# About this exercise:
Your reply should consist only of the lines from the one holding "You are a GUI" to the last line of the data below, written out exactly and without pictures.

***** Entries shown

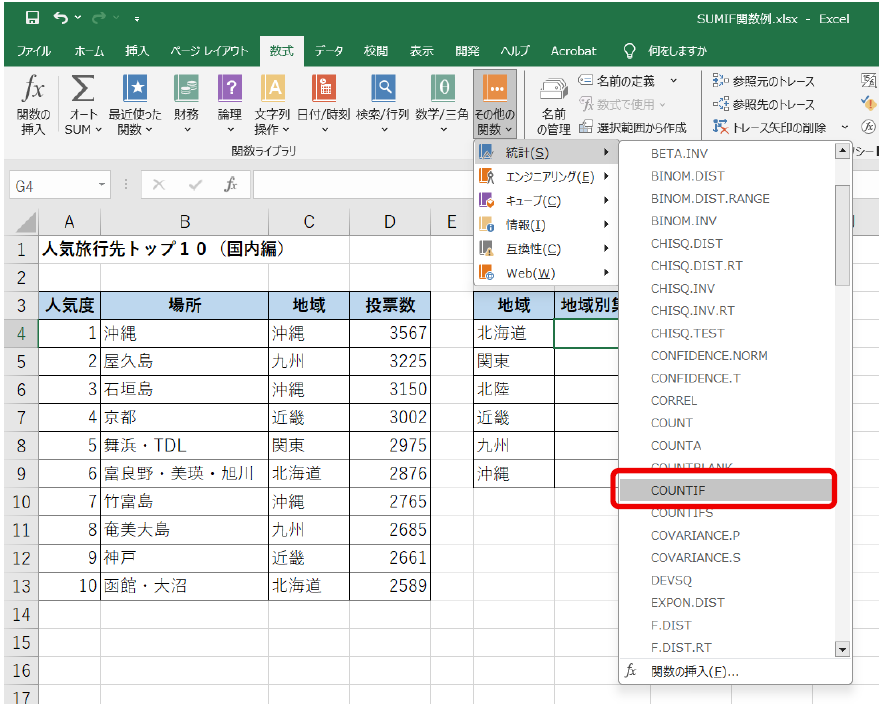The image size is (886, 705).
Task: Open the Name Box dropdown arrow
Action: (103, 185)
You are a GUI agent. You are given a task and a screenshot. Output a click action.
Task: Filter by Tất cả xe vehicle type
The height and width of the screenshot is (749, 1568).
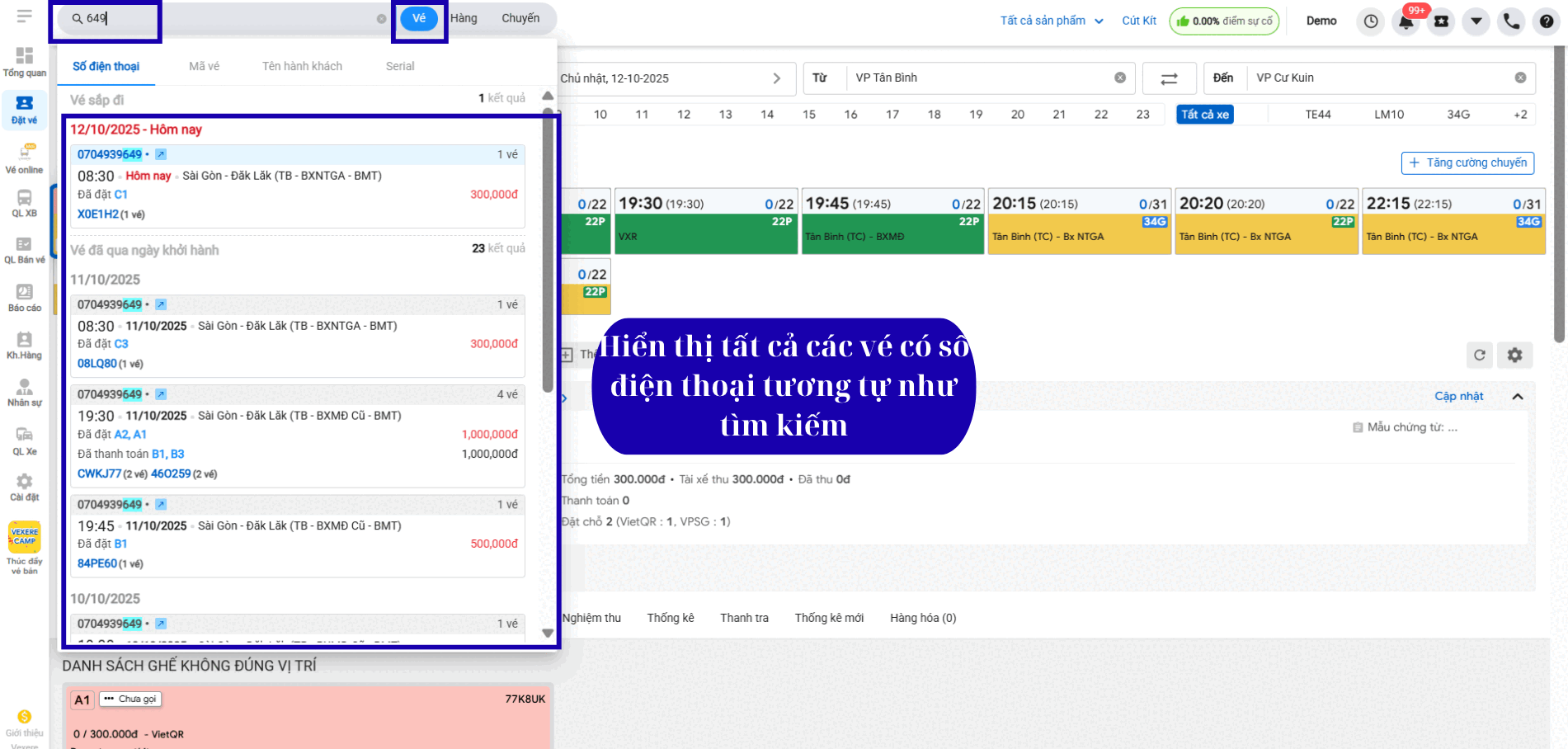coord(1204,115)
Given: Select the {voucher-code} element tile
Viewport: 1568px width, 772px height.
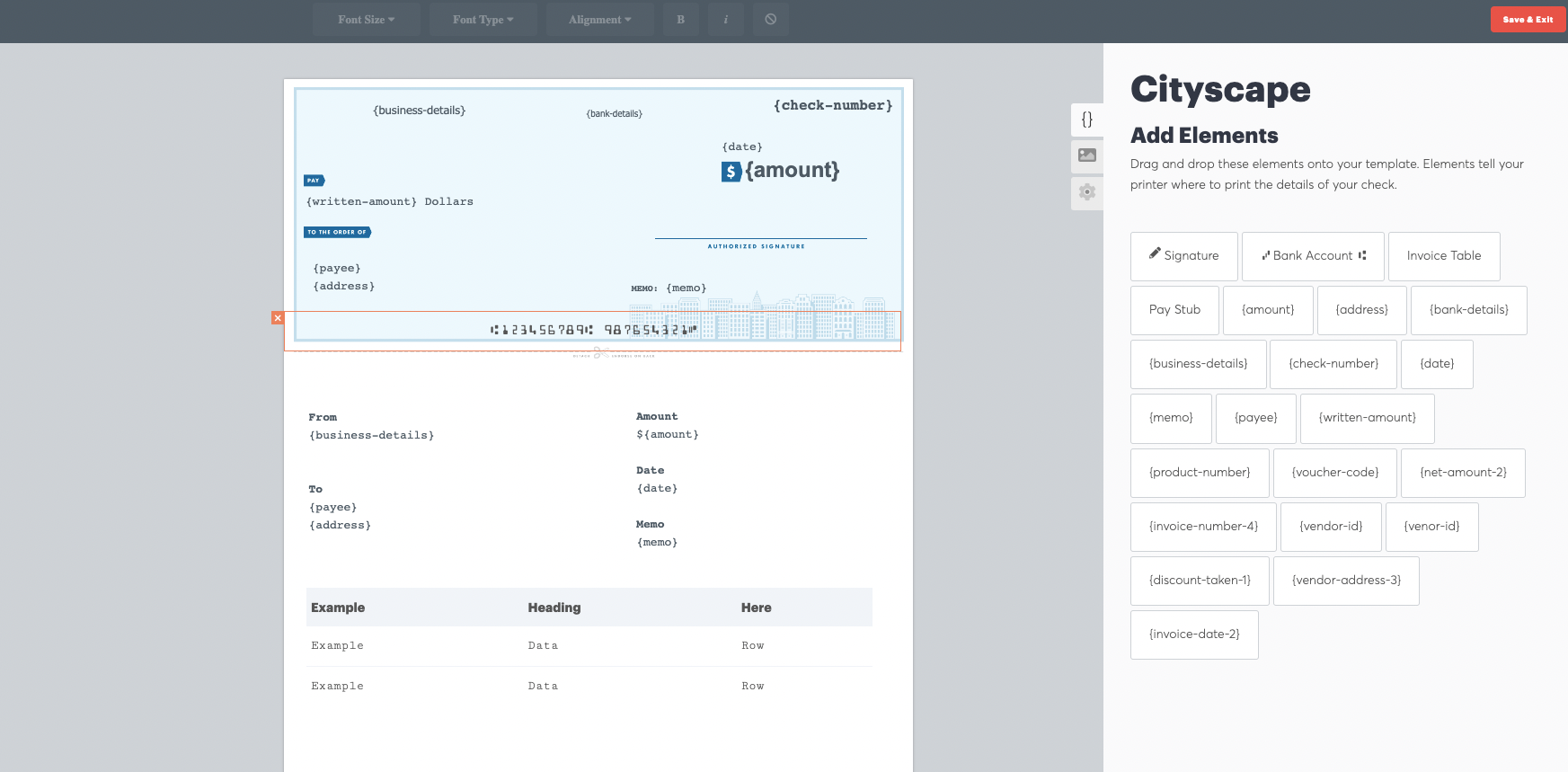Looking at the screenshot, I should pos(1335,473).
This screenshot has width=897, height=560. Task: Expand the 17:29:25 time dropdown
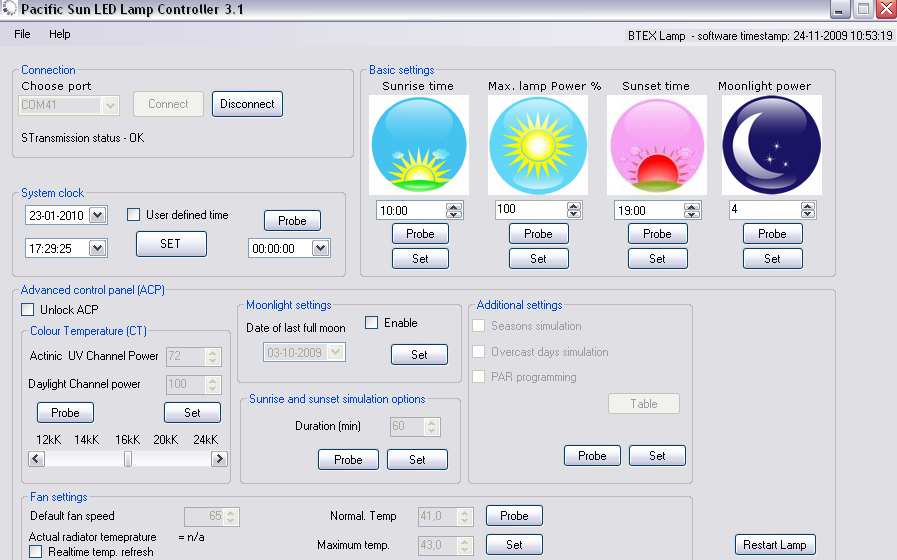(97, 248)

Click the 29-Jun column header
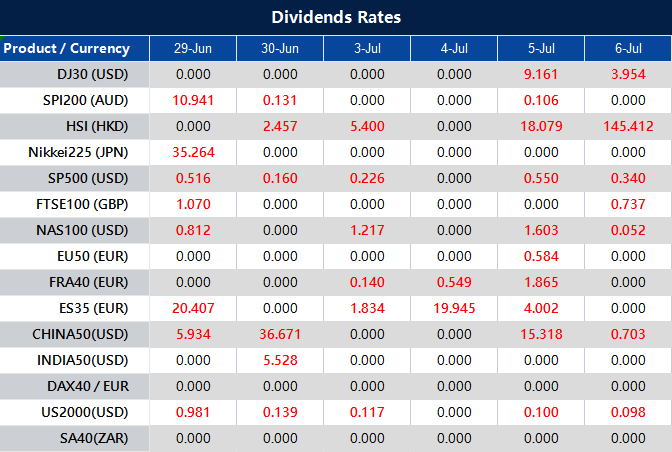193,48
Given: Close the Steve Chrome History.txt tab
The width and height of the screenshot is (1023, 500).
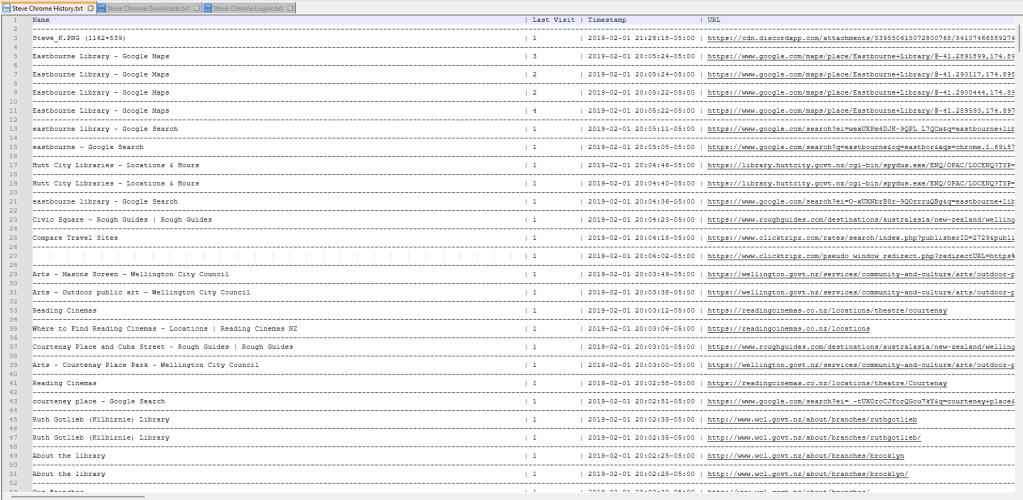Looking at the screenshot, I should [91, 7].
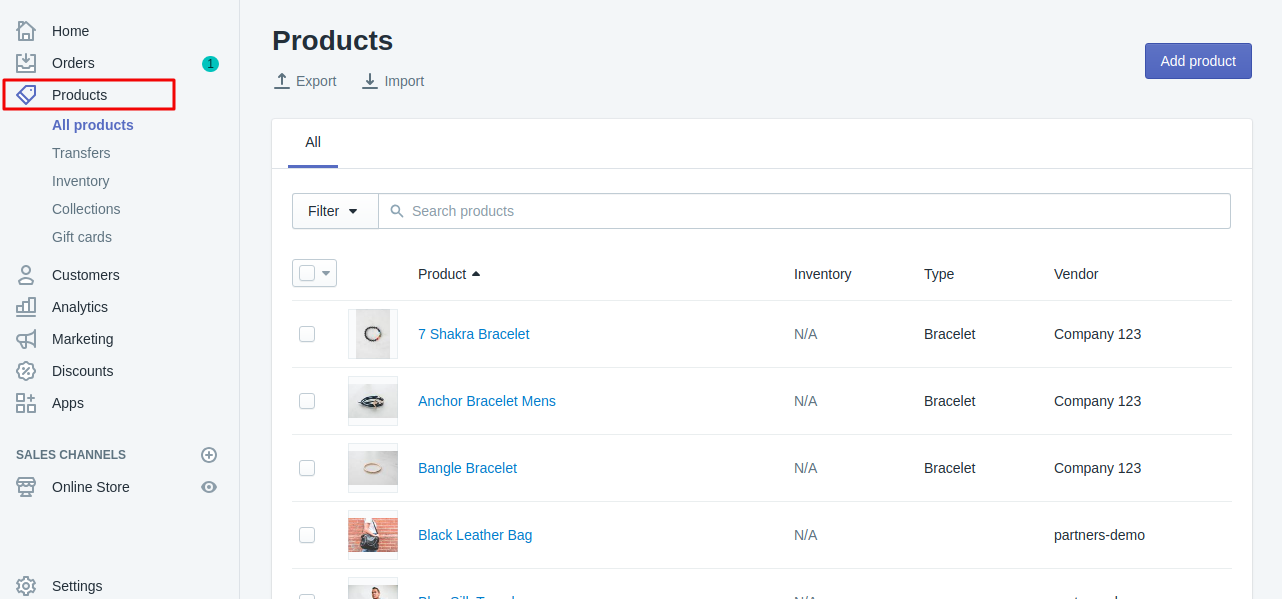Click the Marketing megaphone icon
Viewport: 1282px width, 599px height.
point(26,339)
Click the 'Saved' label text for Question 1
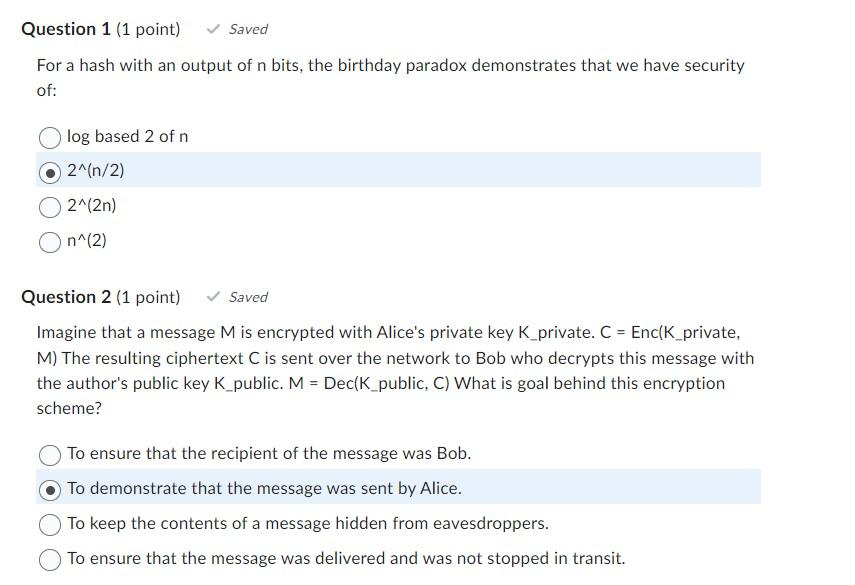Screen dimensions: 855x585 pos(247,29)
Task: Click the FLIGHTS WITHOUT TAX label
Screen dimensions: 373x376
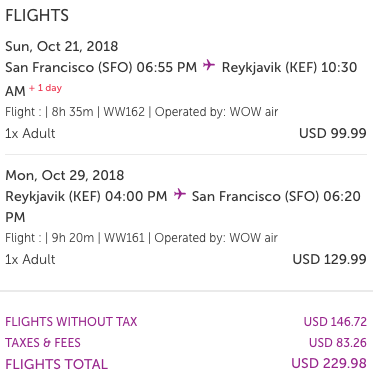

**********

# Expected answer:
You are a GUI agent. You are given a task and a screenshot. Output a click action.
Task: Filter by Tất cả xe vehicle type
The height and width of the screenshot is (749, 1568).
coord(1204,115)
Given: Select the {voucher-code} element tile
Viewport: 1568px width, 772px height.
Looking at the screenshot, I should pos(1335,473).
This screenshot has width=897, height=560. Task: Expand the 17:29:25 time dropdown
(97, 248)

Click the 29-Jun column header
193,48
Given: Close the Steve Chrome History.txt tab
The width and height of the screenshot is (1023, 500).
Looking at the screenshot, I should [91, 7].
Click the Marketing megaphone icon
Viewport: 1282px width, 599px height.
point(26,339)
Click the 'Saved' label text for Question 1
Screen dimensions: 855x585 pos(247,29)
Task: Click the FLIGHTS WITHOUT TAX label
Screen dimensions: 373x376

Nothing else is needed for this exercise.